Have you considered how age impacts your characters over the course of your novel? In a new post on her blog, Tiffany Yates Martin urges writers to consider how time of life alters our perspectives and desires. “It may seem like a minor detail—I’ve even seen authors seem to almost randomly assign an age to their character—but being deliberate and mindful about considering your characters’ ages can deepen characterization, reflect and impact stakes, influence and guide the plot, and even heighten suspense and tension,” she writes.
Some of the effects of age are obvious, but it’s worth considering less subtle elements as well. Yates Martin suggests:
- Physicality and body awareness. In addition to wearing glasses or having grey hair, an older person may feel very aware of limitations in flexibility, agility, and movement. Younger characters may be full of energy, but start to calm down in their 30s and 40s, and become more cautious in their 50s, 60s, and beyond. Consider also the effects of disability, which can affect the youngest person, or health consciousness, which can help us maintain a higher level of activity well past our prime years. “Reflecting these changes may add verisimilitude to your characterizations—or playing against them may suggest something unexpected or unique about them,” Yates Martin writes.
- Financial situation/security. Younger people tend to have fewer resources, especially for unexpected costs. A major car repair may be a burden and a down payment on a house an impossibility. For many of us, as we age, we become more thrifty, more conscious of our savings. We might have better jobs or a spouse to work with. As we get older, most of us will live on a fixed income, and become more mindful of extravagances. Of course, there are plenty of people of all ages who let money drip through their hands like water, no matter how much they have.
- Vocabulary, vernacular, and communication. Slang changes over time and it’s natural for characters to hold onto the vernacular of their youth. Two characters catching up after not being in touch may fall back into the speech patterns of their youth.
- Frame of reference. Have you ever repeated a catchphrase from a 40-year old Saturday Night Live skit and received blank stares in return? That’s because you may not share a cultural frame of reference with your audience. Fifty years ago, just the word “Watergate” was enough to get a laugh from an audience. Today, not so much. “Considering a character’s frame of reference could be a great way to convey personality, or backstory, or create a setting or time period,” Yates Martin writes.
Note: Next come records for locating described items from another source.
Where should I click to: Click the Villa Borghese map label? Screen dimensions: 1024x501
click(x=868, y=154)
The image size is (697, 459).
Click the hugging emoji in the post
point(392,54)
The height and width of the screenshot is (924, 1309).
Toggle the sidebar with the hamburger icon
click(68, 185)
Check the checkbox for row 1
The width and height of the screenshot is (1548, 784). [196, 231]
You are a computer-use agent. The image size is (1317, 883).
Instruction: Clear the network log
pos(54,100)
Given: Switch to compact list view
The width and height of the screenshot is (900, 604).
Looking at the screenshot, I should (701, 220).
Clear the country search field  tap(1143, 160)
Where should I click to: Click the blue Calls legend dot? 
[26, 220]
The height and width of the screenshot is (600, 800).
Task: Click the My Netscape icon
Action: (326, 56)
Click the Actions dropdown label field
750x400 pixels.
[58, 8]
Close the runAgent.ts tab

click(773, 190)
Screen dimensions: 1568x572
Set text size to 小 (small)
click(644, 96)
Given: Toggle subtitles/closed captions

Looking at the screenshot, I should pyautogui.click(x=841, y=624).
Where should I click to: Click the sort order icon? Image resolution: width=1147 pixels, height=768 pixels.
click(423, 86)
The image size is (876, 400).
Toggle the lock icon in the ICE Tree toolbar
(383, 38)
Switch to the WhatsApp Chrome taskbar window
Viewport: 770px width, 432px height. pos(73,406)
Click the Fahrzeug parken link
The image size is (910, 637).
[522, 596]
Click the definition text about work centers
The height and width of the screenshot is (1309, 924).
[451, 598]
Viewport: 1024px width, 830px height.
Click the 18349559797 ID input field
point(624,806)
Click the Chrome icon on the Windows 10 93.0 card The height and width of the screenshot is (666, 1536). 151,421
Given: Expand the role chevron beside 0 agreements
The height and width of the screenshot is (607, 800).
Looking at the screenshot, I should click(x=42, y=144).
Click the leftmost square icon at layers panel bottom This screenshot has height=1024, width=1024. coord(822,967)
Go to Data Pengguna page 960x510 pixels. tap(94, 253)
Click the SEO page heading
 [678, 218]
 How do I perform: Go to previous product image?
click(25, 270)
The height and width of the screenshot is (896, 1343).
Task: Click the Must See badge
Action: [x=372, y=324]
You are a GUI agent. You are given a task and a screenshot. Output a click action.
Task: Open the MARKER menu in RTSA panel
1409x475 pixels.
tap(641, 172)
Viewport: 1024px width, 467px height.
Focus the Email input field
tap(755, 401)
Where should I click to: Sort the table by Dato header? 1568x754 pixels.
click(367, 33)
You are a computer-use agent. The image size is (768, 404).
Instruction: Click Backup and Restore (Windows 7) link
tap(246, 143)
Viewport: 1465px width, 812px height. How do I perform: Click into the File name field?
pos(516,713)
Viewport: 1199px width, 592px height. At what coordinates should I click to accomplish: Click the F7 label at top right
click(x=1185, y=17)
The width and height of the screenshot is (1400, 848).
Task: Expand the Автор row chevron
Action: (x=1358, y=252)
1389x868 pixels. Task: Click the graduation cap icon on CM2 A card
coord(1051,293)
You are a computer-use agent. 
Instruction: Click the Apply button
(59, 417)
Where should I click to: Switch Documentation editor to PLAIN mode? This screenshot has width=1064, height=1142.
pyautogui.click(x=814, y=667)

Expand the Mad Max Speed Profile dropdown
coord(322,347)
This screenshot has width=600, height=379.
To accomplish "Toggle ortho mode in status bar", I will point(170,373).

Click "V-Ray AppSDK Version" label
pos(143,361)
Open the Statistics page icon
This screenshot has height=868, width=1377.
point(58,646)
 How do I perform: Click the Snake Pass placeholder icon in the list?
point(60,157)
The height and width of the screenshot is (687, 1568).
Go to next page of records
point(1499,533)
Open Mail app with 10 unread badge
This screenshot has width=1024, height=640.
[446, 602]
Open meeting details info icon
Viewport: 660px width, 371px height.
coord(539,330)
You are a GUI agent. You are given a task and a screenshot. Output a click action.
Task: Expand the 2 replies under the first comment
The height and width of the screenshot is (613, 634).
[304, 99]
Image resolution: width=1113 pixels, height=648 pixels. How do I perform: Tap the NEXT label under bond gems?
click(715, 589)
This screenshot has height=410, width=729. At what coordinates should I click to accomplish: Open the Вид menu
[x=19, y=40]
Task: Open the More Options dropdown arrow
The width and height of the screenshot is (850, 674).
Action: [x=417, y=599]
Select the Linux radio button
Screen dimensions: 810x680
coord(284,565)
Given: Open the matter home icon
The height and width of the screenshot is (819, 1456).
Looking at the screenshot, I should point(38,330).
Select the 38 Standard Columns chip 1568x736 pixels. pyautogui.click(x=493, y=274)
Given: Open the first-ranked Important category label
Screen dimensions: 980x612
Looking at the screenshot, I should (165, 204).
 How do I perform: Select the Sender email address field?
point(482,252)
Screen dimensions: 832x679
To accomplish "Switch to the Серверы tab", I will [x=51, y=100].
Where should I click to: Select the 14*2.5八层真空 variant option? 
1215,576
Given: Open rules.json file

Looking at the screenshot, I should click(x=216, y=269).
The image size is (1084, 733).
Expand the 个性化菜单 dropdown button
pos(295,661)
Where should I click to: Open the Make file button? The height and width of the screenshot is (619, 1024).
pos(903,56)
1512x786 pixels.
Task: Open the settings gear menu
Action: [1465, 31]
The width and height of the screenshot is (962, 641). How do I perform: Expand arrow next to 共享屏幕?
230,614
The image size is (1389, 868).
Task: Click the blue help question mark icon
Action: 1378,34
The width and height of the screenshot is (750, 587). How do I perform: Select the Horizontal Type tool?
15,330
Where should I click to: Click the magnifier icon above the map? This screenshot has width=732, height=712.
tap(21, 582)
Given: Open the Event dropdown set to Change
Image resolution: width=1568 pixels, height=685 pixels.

- Aesthetic and taste. Our tastes change over time and our characters’ should as well. Unless you’re working with contrast, your older characters aren’t likely to dress the same as they did when they were in college, and may not like the same food, entertainment, or fashion. Older characters may prefer sedate choices – healthy foods, calming colors, comfortable shoes – while younger characters may dress to impress or be more adventurous in their appetites.
- Perspective. They say that history repeats – or rhymes – and older characters have witnessed this in action. They’ve also lived through various heartaches and disappointments, and know that they can get through them. “A young first-time mother may behave and act and feel very differently than from an older parent who has already been around the child raising block a time or two,” Yates Martin writes. “Young love feels different from mature love.”
- Number of fucks. This is a major change. Those of us of a certain age are confident about our indifference to a number of challenges. Older characters don’t react to triggers in the same way. They don’t care what other people think. On the other hand, older characters can be more close-minded or resistant to change.
- Sense of and orientation to time. Science has shown that we experience time differently as we age, literally as well as figuratively. “When you are younger the world stretches out before you and it feels like you have an eternity to do everything you dream of,” Yates Martin notes. “When you’re older you realize some paths have closed and time is finite and fleeting.”
- How other people treat and regard your character. Older people may gain respect, but they are equally likely to become invisible. Younger characters may not be taken seriously. Characters of any age might be pampered or treated as though they are fragile, for various reasons. Your character might be considered too young or too old to understand.
- Priorities and values. Along with perspective and fucks, our priorities and values change. Time becomes more important than status or money. Health is more important than entertainment. Companionship becomes more important than material objects. As you age, what you desire and how you spend your time will reflect your evolving values.